Surveilling the Shoreline. Southern Great Bear Rainforest, British Columbia, Canada. 1 September 2019.

I'm a lover of wider and more expansive wildlife shots - the type often referred to as "animalscape" shots. One of the hardest part of capturing animalscapes is something that seems almost "odd" - it's SEEING them in the first place! Huh? What? Well, my experience is that many (and possibly most) wildlife photographers have a knee-jerk reaction when they see an animal at a distance - it's the "Let's get closer" affliction! What's easy to forget is that medium-to-long telephoto lenses aren't just for full-frame shots or portraits of animals. When a animal (like this coastal Gray Wolf) are at a relatively long distance a telephoto or super-telephoto lens (prime OR zoom) can allow you to effectively "sub-sample" a scene and create a pleasing animalscape composition - and the subject does NOT have to fill a lot of the frame to make the image work. In my view (and experience) there's too few photographers who see an animal in the distance and have the ability to instantly "see" a pleasing composition if that scene was being viewed through a super-telephoto lens (in this example a 560mm lens!).

This is one of those shots that has been "growing" on me over time. The version you're looking at is a tiny crop only (it's about 95% of full frame). The lone wolf was "working" the shoreline at low tide and I loved the stratified "low tide look" of the scene, with a little water in the foreground, followed by the rusty brown (and regularly submerged) band of barnacles and fucus, and then the thin strip of bare rock where the wolf could easily travel.

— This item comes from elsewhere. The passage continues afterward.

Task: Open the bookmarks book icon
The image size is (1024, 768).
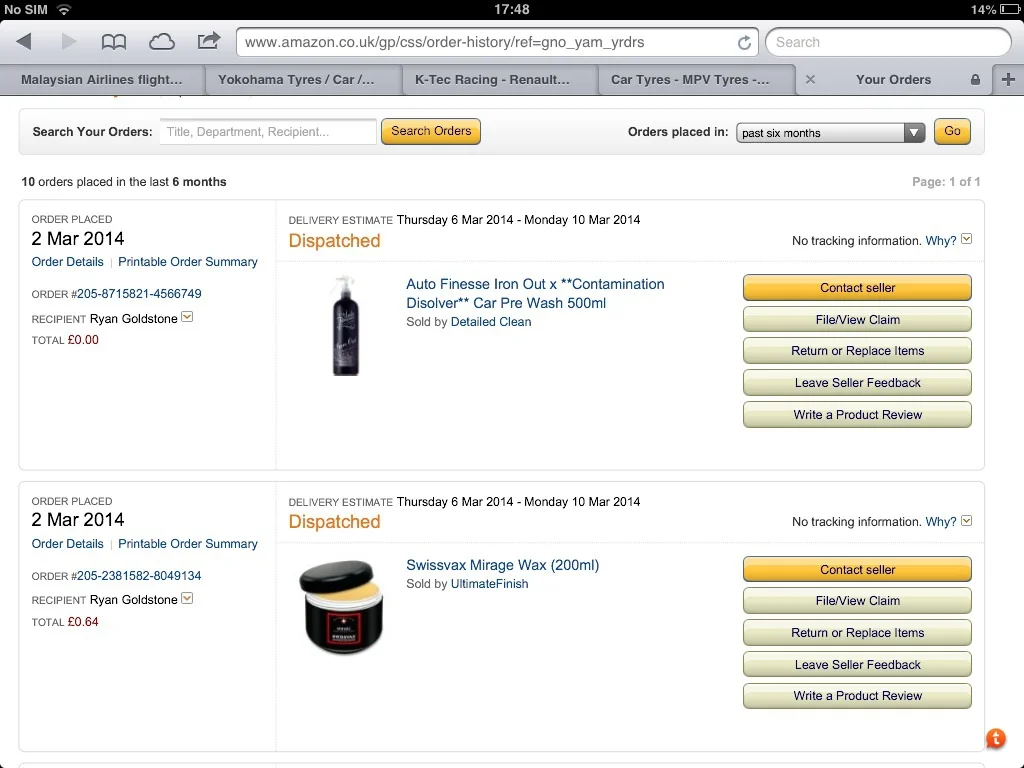Action: tap(114, 42)
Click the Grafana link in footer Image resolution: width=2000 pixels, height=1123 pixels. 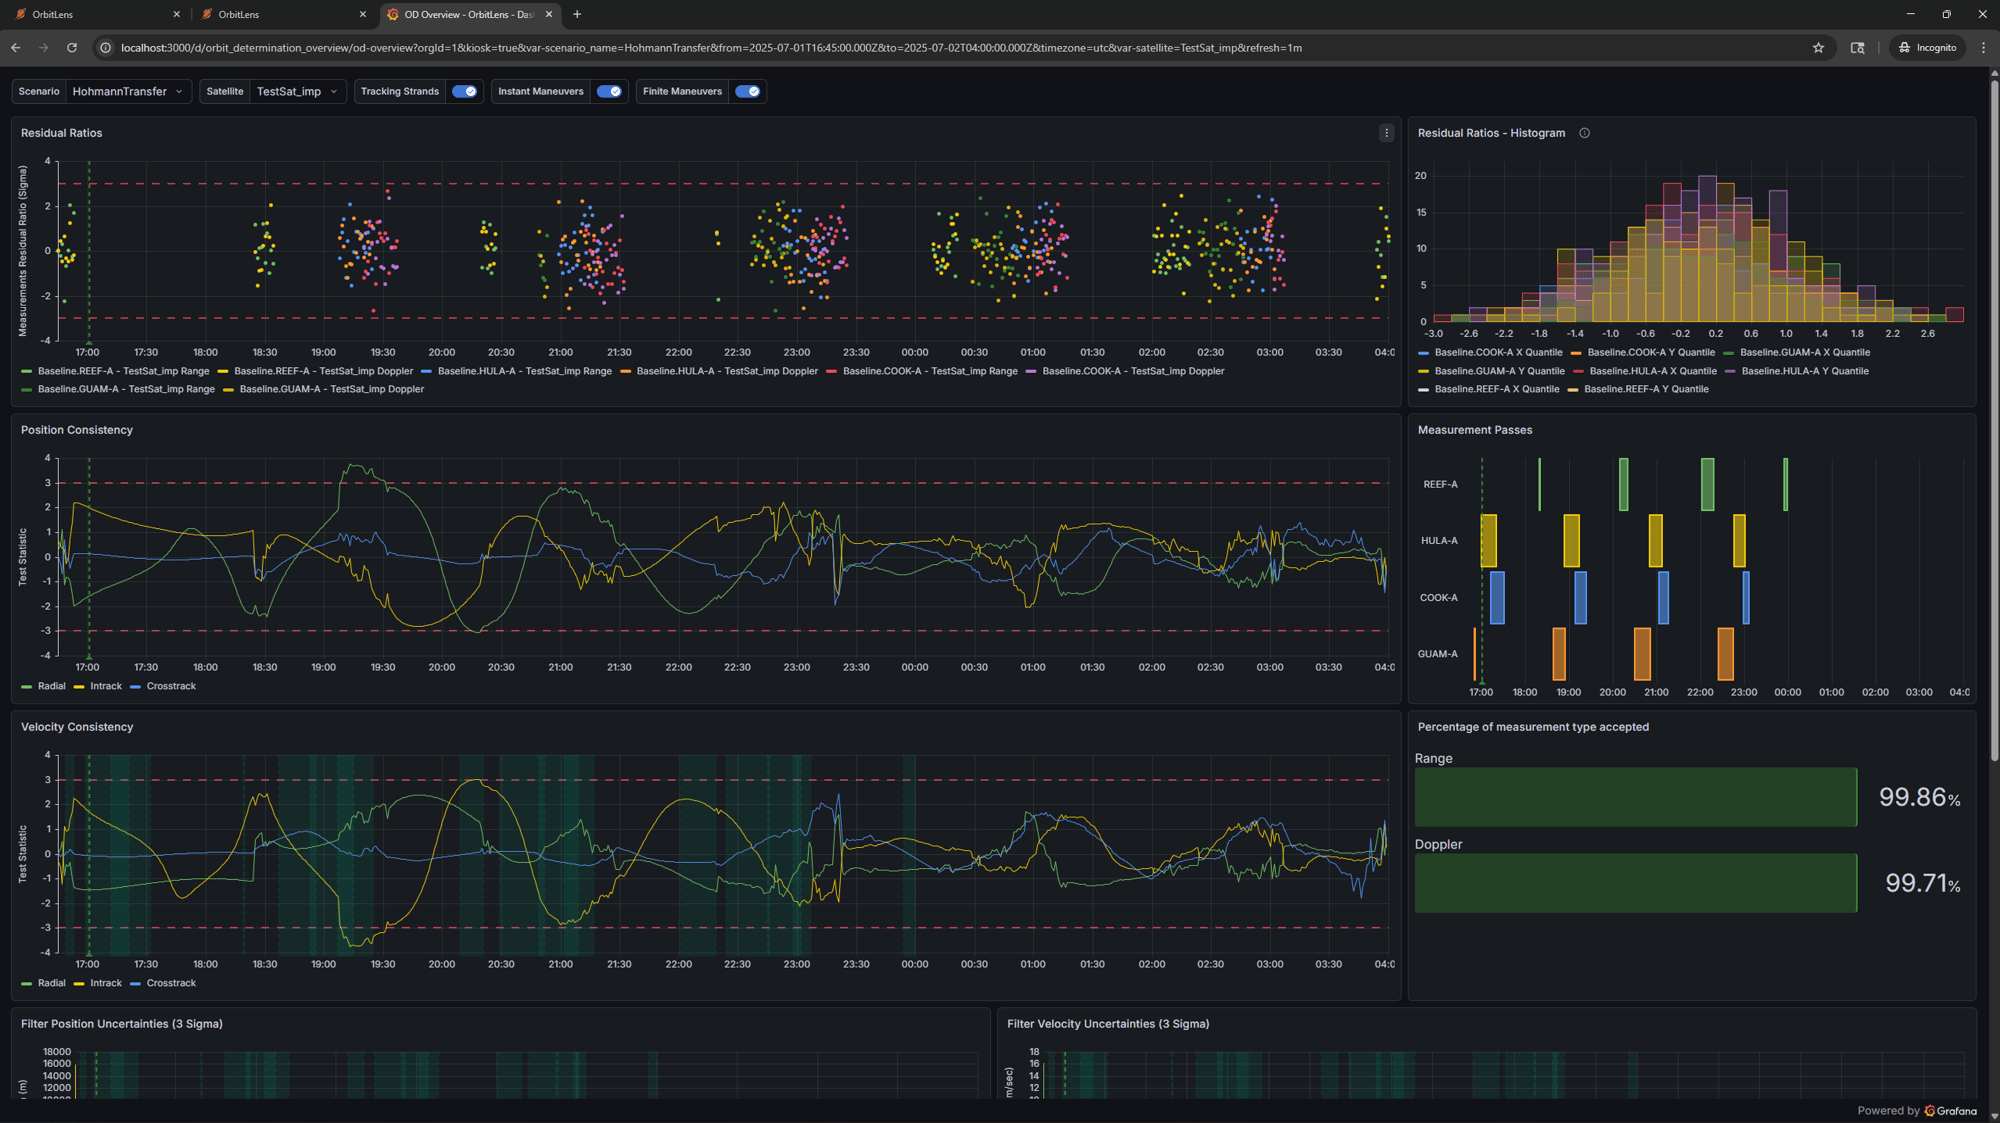1950,1111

This shot was a reminder to me of just how good our camera equipment is these days. This was a dark, dark, early morning scene (it was shot at ISO 6400) captured with my D5 paired up with the Nikkor 180-400mm at maximum focal length and with the TC engaged (so 560mm). And it was shot wide open at f5.6 - yet the detail in the full resolution file is stunning. Just a few short years ago - and even with the "best of the best" gear available - this shot wouldn't have even been worth shooting. Amazing...

Here's a considerably larger (2400 pixel) version of this solitary wolf:

Surveilling the Shoreline: Download 2400 pixel image (JPEG: 3.1 MB)


1. This image was captured during our first ever "Summer in the Southern Great Bear" photo tour in late August of 2019. Each year we offer photo tours into several different parts of the Great Bear Rainforest as well trips to photograph marine mammals and oceanscapes in locations on Vancouver Island. And, in selected years, I also offer photo tours to locations to capture other highly sought-after subjects, such as Dall Sheep, Bald Eagles, and more. Details about these trips can be found on the Photo Tours page of this website.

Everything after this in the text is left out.